The funding for a bridge loan is different for every lender. Most lenders will look at a bridge loan a little more casually since it isn’t a long-term loan.

If it makes sense for your particular situation, a lender will use basic qualifications, the details regarding your new home, and your current home as the basis for their decision.

In the example above where you’re borrowing $30,000 to pay for your down payment, a lender will qualify you for that amount and then disperse the funds to you before your closing.

You and your lender will agree on a time for the loan to be due as well.

You may just want to borrow the money for a short timeframe — anywhere from six weeks to several months. This will allow you to close on both of your homes and give a buffer in case any problems arise at the closing.
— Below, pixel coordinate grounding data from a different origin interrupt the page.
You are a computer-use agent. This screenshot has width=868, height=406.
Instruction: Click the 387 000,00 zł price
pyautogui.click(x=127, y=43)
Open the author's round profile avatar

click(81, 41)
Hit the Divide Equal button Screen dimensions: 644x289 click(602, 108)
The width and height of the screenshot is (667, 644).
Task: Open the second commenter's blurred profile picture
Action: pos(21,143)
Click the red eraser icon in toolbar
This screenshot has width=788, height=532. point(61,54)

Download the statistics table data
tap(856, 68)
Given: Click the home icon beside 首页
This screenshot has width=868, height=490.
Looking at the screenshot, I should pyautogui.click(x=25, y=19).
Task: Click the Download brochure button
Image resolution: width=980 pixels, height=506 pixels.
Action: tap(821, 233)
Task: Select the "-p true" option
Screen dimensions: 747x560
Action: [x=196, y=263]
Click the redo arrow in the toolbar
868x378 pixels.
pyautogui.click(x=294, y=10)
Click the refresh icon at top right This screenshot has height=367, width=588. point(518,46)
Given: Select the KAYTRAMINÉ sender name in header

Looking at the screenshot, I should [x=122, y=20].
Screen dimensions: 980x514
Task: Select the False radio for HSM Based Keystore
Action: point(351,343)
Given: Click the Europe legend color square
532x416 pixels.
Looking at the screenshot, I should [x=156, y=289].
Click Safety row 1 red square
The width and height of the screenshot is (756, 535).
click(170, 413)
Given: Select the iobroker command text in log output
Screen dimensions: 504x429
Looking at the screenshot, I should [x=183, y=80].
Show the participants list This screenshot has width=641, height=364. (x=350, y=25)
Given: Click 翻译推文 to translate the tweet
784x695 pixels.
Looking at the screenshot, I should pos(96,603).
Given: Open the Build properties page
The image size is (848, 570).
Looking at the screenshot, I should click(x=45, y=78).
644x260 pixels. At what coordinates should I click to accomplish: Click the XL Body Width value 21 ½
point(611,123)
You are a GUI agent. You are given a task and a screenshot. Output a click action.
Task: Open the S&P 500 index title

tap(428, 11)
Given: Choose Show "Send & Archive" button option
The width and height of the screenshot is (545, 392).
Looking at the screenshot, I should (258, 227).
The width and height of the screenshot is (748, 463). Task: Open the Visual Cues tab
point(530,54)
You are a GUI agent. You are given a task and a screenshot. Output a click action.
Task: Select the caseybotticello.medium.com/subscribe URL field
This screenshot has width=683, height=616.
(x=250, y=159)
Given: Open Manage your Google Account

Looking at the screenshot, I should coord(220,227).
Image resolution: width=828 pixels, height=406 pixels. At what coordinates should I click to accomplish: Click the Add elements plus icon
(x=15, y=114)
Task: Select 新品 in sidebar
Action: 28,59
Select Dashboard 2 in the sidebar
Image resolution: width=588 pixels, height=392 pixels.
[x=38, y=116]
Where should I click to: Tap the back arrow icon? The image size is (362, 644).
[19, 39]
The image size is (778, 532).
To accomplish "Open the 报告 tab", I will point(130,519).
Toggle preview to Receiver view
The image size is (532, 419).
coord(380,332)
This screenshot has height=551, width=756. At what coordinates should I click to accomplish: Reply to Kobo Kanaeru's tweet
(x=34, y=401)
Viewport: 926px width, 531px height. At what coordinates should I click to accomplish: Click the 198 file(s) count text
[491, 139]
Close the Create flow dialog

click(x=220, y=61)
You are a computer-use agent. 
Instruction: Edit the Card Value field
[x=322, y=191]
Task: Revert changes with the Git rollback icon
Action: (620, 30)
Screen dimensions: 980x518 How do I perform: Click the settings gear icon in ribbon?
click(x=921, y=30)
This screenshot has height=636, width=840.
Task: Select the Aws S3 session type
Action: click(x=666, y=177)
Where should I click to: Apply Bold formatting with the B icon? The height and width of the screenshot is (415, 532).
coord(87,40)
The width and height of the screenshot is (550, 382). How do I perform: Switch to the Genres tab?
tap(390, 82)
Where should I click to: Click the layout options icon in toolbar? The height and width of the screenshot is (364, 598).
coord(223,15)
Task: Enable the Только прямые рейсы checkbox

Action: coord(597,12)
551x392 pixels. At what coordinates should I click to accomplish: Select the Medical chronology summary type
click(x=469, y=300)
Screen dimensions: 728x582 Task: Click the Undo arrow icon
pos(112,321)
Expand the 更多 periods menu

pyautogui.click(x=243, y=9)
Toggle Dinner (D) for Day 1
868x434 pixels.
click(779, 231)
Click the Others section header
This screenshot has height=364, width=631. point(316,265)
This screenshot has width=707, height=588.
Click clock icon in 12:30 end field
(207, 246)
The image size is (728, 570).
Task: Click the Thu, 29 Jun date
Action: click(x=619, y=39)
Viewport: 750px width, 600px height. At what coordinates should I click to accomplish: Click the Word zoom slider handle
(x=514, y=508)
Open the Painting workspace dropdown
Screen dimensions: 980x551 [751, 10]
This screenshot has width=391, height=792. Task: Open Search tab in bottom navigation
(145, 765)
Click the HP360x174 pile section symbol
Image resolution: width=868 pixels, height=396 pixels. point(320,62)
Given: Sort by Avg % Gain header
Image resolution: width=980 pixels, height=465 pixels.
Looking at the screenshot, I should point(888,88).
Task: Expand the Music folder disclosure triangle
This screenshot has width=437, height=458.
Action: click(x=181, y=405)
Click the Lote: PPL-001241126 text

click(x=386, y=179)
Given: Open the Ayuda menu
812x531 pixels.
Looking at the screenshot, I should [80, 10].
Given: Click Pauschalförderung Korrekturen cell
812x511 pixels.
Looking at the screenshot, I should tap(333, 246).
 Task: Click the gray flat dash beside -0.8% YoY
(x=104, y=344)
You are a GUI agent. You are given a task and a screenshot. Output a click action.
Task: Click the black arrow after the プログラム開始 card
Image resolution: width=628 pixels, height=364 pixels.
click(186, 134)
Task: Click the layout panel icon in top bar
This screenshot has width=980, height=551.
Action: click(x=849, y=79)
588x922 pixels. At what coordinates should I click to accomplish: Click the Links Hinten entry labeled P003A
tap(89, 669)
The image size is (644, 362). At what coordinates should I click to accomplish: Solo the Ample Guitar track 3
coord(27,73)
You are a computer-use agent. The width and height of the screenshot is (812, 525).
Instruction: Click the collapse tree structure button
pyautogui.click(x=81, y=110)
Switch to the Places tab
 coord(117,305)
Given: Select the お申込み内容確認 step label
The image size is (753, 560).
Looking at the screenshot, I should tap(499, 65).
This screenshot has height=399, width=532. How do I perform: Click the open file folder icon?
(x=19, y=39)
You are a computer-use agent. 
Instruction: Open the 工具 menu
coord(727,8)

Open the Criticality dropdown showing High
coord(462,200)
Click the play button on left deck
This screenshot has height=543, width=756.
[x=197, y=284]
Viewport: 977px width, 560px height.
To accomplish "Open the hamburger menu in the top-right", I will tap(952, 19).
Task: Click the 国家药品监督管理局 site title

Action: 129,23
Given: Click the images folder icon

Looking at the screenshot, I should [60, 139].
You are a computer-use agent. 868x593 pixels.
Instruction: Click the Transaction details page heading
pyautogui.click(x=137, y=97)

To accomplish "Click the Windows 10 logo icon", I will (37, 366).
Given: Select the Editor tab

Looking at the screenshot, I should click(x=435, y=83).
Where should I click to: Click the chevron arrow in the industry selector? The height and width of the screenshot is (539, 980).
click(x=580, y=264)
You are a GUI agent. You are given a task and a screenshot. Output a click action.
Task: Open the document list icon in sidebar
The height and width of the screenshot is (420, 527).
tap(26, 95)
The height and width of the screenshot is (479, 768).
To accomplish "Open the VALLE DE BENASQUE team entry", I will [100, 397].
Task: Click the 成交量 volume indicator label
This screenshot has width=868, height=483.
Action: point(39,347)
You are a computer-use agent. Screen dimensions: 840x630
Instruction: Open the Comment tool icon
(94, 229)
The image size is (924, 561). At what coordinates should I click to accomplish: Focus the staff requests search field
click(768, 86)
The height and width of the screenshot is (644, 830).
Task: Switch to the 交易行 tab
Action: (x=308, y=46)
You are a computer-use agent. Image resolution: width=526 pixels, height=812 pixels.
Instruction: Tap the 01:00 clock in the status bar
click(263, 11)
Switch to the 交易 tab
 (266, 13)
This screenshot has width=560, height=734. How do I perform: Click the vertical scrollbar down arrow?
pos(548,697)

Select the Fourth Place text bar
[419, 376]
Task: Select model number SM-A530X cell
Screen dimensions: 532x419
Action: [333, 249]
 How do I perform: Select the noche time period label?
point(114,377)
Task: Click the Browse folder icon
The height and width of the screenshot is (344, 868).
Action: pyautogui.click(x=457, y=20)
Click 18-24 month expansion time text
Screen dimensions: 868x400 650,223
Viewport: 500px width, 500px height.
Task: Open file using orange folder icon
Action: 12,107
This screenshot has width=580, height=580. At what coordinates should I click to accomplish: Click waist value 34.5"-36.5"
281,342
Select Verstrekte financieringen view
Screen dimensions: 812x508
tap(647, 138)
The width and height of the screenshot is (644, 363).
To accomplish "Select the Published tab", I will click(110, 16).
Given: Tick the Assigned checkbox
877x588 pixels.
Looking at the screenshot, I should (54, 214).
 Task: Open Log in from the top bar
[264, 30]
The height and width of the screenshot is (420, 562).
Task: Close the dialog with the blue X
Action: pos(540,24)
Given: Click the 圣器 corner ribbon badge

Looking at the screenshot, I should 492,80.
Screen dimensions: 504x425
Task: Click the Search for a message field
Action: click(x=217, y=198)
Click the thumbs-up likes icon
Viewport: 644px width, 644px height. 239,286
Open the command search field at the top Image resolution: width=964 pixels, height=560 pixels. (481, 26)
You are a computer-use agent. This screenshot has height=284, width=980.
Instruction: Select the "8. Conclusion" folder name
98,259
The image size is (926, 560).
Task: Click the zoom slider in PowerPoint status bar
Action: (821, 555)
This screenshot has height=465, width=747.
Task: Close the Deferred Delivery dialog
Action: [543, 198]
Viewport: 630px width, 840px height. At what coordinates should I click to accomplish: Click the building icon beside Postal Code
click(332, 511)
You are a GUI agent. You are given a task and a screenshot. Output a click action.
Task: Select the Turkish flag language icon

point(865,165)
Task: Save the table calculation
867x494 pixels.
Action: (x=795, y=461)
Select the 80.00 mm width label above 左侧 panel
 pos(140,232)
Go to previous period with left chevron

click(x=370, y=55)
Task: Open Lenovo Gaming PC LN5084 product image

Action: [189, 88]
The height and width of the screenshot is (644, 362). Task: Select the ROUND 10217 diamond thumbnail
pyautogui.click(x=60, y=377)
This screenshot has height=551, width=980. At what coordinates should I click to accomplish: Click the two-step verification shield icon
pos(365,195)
If you take out a bridge loan for a longer term, such as 15 years or 30 years, you’ll essentially have two mortgages you’ll be making payments on.

The Pros of a Home Bridge Loan

There are many benefits to using a bridge loan. The biggest benefit is that a bridge loan allows you to buy your new home before your old one sells. You’ll be able to immediately use the equity in your current home.

Your bridge loan also may not require any monthly payments for the first couple of months. This break can float you through until your home is sold.

Another perk is that if you had a contingent offer on the home you’d like to purchase, you can remove the contingency. Your offer will be a lot more appealing to the sellers without any conditions in place regarding your existing home.

A bridge loan will also relieve some pressure off of you financially. If you’re waiting for your home to sell, you can buy yourself a little more time. Maybe you can also hold out for a higher-priced offer.

The Negatives of Using a Bridge Loan

As with any loans, there are always some drawbacks to think about.

With a bridge loan, you may be paying a higher interest rate than with a home equity loan. This can be anywhere from 0.5 to 1.0% higher than with a standard 30-year fixed mortgage.

If you don’t have credit that’s in good standing, you also may not qualify for a bridge loan or you may have a higher interest rate. You can always download a free copy of your credit report courtesy of the Federal Trade Commission.

You should always know where you’re at financially and the market in which you’re selling your home. If you’re having trouble financially or your home is in a tough seller’s market, you may want to consider other options.

Having two mortgages can also be pretty stressful for some people. You’ll have two mortgages accruing interest and two payments to be responsible for.

Applying for a Bridge Loan

When you’re applying for a bridge loan, there are a few noticeable differences than when you’re applying for a standard 15-year or 30-year fixed mortgage.

Because the underwriting is a little more flexible, your lender will have more relaxed requirements when it comes to your minimum FICO score.

They may also have looser debt-to-income guidelines because this isn’t a long-term loan where you’re financing the bulk of your home.

Residential bridge loan lenders will typically be a traditional bank or online lender.

Although the lending requirements may be looser, you’ll need to prove you can handle your current mortgage in addition to the bridge loan at least temporarily.

Costs and Fees

With any loans, there are standard costs and fees that you should keep in mind.

With your bridge loan, you can expect fees for administration, escrow, appraisal, your title policy, wiring, and the notary.

Details from Experienced Residential Bridge Loan Lenders

If you’re selling a home but are hoping to close on a new one before it sells, a bridge loan might be a great option for you.

You’ll be able to make an offer without a contingency, have funds for a down payment, and will give yourself some breathing room while you work through both of your closings.

Residential bridge loan lenders are also able to remove some constrictions on your loan as opposed to a home equity loan or a traditional 15-year or 30-year mortgage.